Of course, outsourcing can come with its challenges. Outsourced teams may not have a deep understanding of the business context, industry-specific requirements or strategic technical goals—which can impact the relevance and effectiveness of AI solutions. That can be solved by picking an industry-specialized staff augmentation partner, but AI has unlocked something new.

What To Look For In A Staff Augmentation Partner

Ensure a staff augmentation partner is assigning you people who will bring AI code and use that AI code to execute software development or data science tasks.

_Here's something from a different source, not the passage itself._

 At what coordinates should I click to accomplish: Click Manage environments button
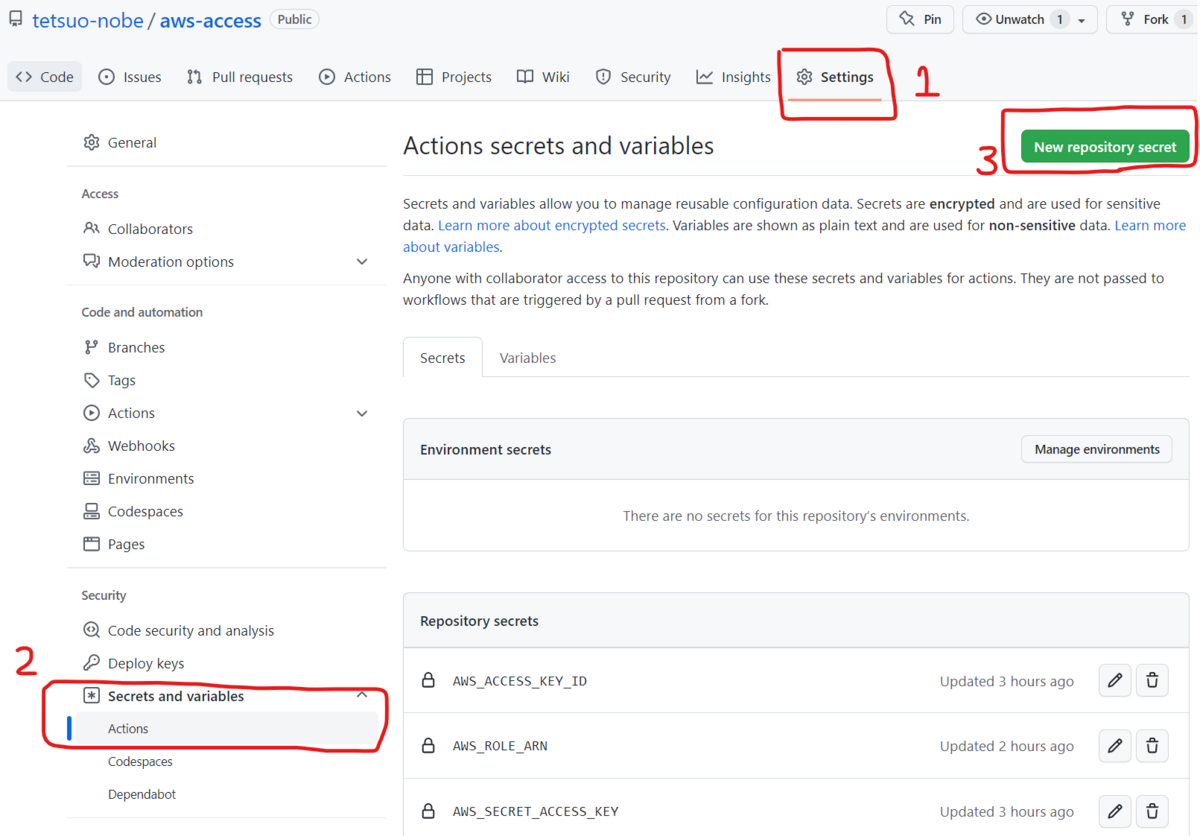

Across industries, the expectation today is for outsourcing firms to bring their own AI-powered tools that enable their developers to work better, faster and with more intelligence. These partners should have at the ready libraries, algorithms, repositories of code, components, toolkits or pre-built solutions that derive richer results for that client.

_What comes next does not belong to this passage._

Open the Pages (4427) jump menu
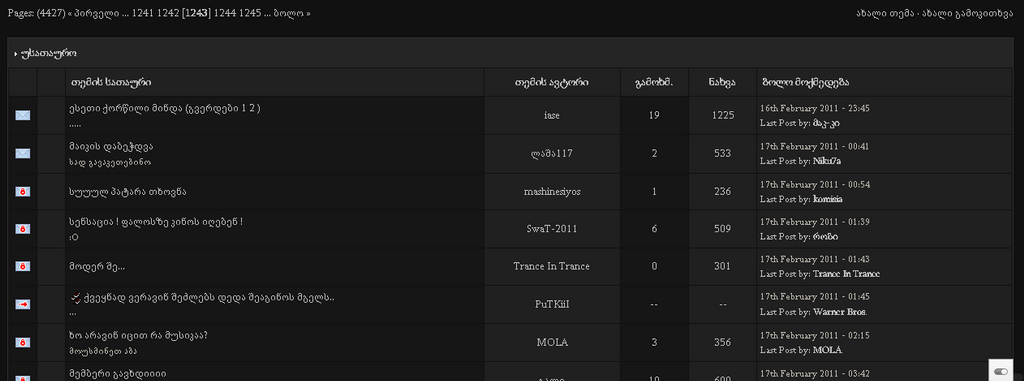Viewport: 1024px width, 381px height. coord(36,13)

For example, in construction or engineering, companies engage offshore civil engineers for the creation of structural drawings, engineering specification documents, bill of material analysis and so much more. The outsourcing partner needs to bring customized AI to speed up the work done by those civil engineers and bring novel intellectual property specific to the sector, as opposed to generic open-source tools.

In the CPG space, a company seeking advanced data science staffing requires a partner that has industry-specific AI forecasting models and will deploy that data science staffing to use those AI models. With this understanding and toolkit in hand, the AI-powered data scientist comes to the job with more granular and accurate results.

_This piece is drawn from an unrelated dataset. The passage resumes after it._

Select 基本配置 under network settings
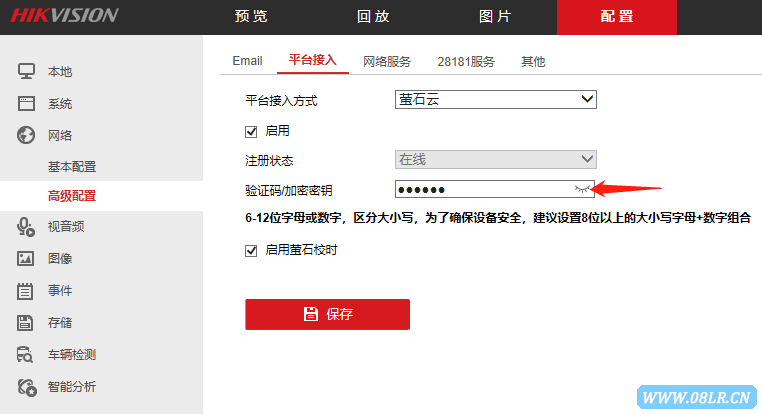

If a consumer brand outsources a data engineer to process and analyze a mountain of Amazon sales data, they should expect that the AI-powered data engineer comes with AI code that partially automates the extraction and representation of sales data from Amazon.

At the least, firms leveraging staff augmentation partners in analytics or AI should expect that the staff they are assigned come with libraries that generate explainable results. An AI-powered engineer won’t just deliver your tasks to forecast the uptick in sales at convenience stores but will convincingly demonstrate any causality with external factors, such as gas prices.

Expectations In Outsourcing In 2024

For a consumer goods company, outsourcing data scientists to augment a brand team’s analytics can be done easily and cost-effectively. When done right, I’ve seen outsourcing engagements result in significant cost savings—more than 30% increases in project or output quality, and a more than 40% reduction in time-to-project completion.

Companies across industries are already outsourcing in many ways, including for AI-powered insights and predictive analytics. As we get deeper into the new year, it’s important to push outsourcing partners to bring more to the table. Firms relying on AI to deliver more efficient results need to make sure outsourcing partners can deliver more customized results. They need to bring custom tools to the engagement: AI toolkits, libraries, dashboards and components that populate data and deliver insights in personalized ways.

Outsource smarter by looking deeper at the AI technology your partners have built for their people to gain efficiencies, which they can pass on to you.